■ EXERCISE DETAILS ■
Across the entries below, count the lines in which the word "Uncheck" occurs. Reply with the count alone.

■ EXCERPTED DATA ■
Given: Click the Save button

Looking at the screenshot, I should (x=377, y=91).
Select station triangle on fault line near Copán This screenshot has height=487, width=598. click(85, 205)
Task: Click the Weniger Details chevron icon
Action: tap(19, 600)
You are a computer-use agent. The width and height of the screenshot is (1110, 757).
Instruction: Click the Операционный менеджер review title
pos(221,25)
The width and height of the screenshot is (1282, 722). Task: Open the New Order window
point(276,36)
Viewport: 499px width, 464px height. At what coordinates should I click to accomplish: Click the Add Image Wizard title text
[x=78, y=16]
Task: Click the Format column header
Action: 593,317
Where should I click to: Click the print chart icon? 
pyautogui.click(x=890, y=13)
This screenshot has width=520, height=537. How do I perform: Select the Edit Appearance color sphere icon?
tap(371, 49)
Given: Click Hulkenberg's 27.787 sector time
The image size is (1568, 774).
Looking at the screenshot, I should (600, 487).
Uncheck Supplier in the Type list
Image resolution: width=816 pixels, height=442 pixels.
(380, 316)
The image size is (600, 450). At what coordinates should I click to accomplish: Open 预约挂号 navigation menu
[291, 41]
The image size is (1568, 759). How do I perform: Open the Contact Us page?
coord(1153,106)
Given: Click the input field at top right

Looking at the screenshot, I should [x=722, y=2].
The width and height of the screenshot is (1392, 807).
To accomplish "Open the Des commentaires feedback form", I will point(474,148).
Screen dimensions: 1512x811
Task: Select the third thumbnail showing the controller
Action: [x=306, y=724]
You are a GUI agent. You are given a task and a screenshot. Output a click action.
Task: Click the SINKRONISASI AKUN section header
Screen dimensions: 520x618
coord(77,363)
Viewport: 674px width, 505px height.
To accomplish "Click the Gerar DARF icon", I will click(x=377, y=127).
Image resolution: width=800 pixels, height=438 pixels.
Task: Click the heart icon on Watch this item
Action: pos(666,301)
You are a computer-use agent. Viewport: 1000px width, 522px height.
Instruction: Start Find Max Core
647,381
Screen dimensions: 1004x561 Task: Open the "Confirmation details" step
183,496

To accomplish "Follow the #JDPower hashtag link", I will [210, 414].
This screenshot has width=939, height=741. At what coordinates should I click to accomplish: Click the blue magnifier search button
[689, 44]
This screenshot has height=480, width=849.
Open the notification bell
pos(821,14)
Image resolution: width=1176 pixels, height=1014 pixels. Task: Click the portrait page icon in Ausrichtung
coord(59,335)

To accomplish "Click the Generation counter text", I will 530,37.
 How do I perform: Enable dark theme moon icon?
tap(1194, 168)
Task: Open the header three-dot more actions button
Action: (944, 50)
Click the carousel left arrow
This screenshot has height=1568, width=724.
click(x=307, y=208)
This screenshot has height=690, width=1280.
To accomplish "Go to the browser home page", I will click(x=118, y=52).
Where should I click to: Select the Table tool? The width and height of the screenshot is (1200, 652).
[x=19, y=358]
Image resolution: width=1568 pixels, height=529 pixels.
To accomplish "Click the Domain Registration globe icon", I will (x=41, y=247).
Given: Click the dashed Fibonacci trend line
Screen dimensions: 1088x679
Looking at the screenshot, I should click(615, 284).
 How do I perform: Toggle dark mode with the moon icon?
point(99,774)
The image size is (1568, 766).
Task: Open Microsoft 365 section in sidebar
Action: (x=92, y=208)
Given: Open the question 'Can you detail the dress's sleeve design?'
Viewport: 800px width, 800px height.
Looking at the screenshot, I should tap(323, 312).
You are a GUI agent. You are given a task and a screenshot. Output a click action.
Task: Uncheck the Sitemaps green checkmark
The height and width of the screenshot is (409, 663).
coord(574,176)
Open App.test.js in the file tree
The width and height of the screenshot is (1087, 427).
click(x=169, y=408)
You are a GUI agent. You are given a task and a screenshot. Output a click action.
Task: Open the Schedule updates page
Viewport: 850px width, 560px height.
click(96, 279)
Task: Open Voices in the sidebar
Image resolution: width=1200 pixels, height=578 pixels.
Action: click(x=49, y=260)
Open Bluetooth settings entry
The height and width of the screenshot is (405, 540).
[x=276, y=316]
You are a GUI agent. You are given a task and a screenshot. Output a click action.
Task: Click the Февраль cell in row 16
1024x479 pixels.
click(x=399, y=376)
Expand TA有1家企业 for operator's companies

■ WRITTEN RESPONSE ■
2